[Material to process]

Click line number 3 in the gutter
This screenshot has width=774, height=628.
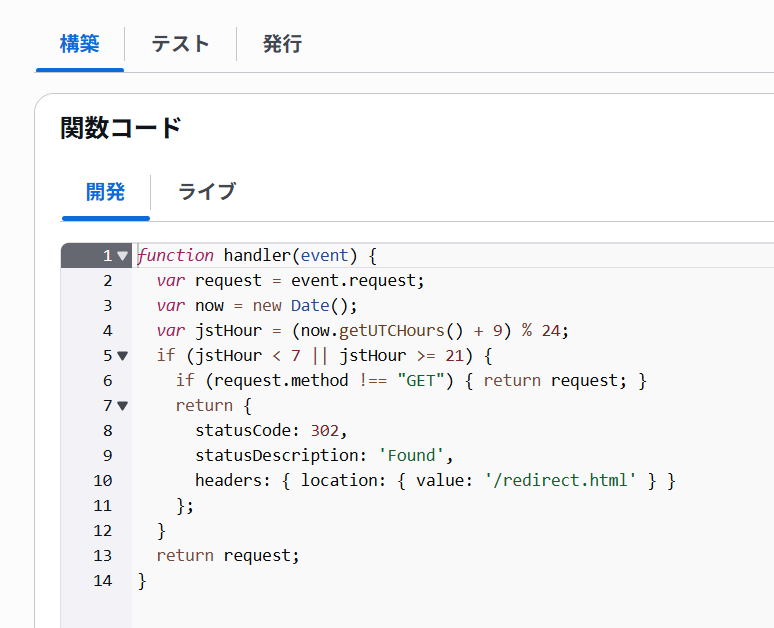(107, 306)
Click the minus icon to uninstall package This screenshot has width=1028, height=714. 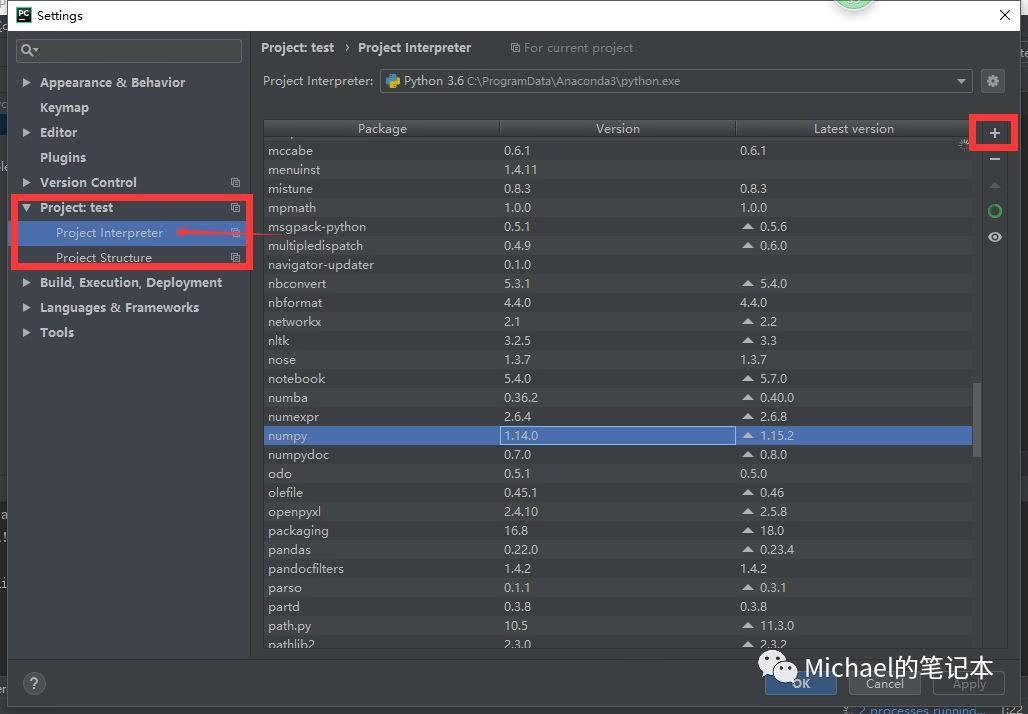(994, 159)
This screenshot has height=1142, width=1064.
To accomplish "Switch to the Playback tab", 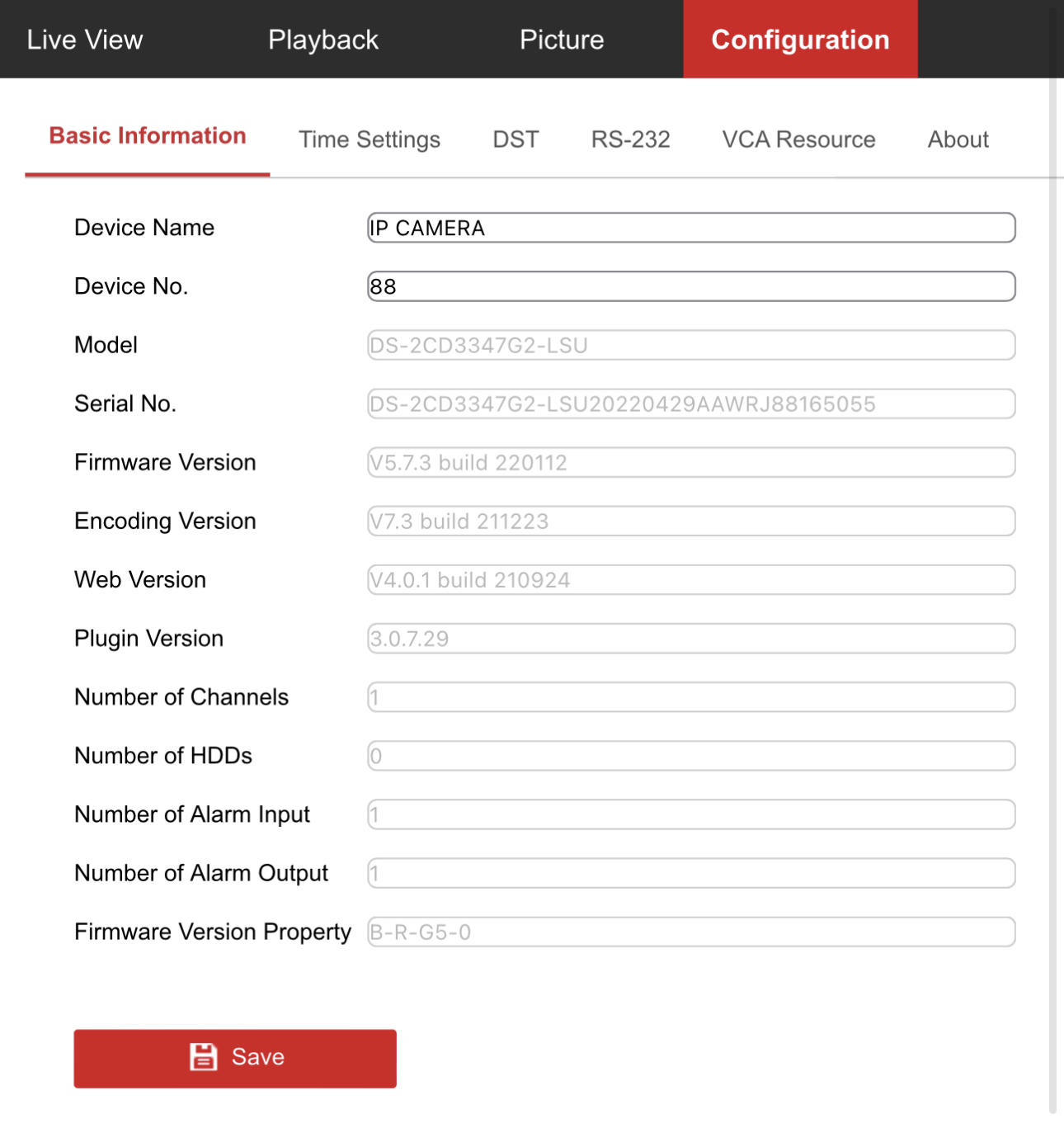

[/Material to process]

All lines from the one containing "This screenshot has height=1142, width=1064." to the last line of the records above, and no others, should be returned unchanged, without pictures.

This screenshot has height=1142, width=1064.
To accomplish "Switch to the Playback tab", 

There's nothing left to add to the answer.